:: Source document

Oral Corticosteroid
Pregnancy: Compatible for significant indications — crosses placenta minimally (prednisolone metabolised to inactive form by placenta); monitor for neonatal adrenal insufficiency
Prednisolone (Oral — General Medicine)
Brand names: Prednisolone (generic)
Adult dose
Dose: Inflammatory/autoimmune conditions: 30–60 mg OD initially (or as per condition-specific protocol). Reduce by 5–10 mg every 1–2 weeks when improving. Maintenance: lowest effective dose.
Route: Oral
Frequency: Once daily in the morning (with food)
Max: 60–80 mg/day (acute high-dose); 5–15 mg/day maintenance
Always prescribe 'Prednisolone' — do not use 'steroids' alone on prescriptions. Prescribe with gastric protection (PPI) if at risk of peptic ulcer. Bone protection if >3 months use (bisphosphonate).
Paediatric dose
Dose: 1 mg/kg
Route: Oral
Frequency: OD–BD
Max: 60 mg/day
Concentration: 1 mg/mL or 5 mg/mL oral solution mg/ml
Asthma exacerbation: 1–2 mg/kg/day (max 40 mg) for 3–5 days. Nephrotic syndrome: 60 mg/m²/day or 2 mg/kg/day.
Dose adjustments
Renal
No dose adjustment required; may cause fluid retention in renal failure
Hepatic
Caution — increased risk of infection; active hepatitis is a relative contraindication without antiviral cover
Paediatric weight-based calculator
Asthma exacerbation: 1–2 mg/kg/day (max 40 mg) for 3–5 days. Nephrotic syndrome: 60 mg/m²/day or 2 mg/kg/day.

::::

Exercise requirements:
Answer from the prednisolone text:
1. How often and at what time of day is the adult dose taken?
2. What is the maximum daily dose for children?
3. What does the text say about dose adjustment for renal impairment?

:: Data under study

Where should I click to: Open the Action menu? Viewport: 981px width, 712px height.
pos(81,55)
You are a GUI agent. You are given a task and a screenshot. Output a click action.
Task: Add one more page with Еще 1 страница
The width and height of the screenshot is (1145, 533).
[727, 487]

::::

Response to the task:
1. Once daily in the morning, with food.
2. 60 mg/day.
3. No dose adjustment is required, but it may cause fluid retention in renal failure.